* _Aim of the exercise_
Please repeat the data shown below, word for word.

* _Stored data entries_
▬▬▬▬▬▬▬▬▬▬

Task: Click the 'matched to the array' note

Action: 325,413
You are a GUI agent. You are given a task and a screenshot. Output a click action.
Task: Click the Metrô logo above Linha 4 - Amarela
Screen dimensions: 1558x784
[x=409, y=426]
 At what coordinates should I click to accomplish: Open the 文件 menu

▬▬▬▬▬▬▬▬▬▬

* _Exercise response_
Task: Click the 'matched to the array' note

Action: 325,413
You are a GUI agent. You are given a task and a screenshot. Output a click action.
Task: Click the Metrô logo above Linha 4 - Amarela
Screen dimensions: 1558x784
[x=409, y=426]
 At what coordinates should I click to accomplish: Open the 文件 menu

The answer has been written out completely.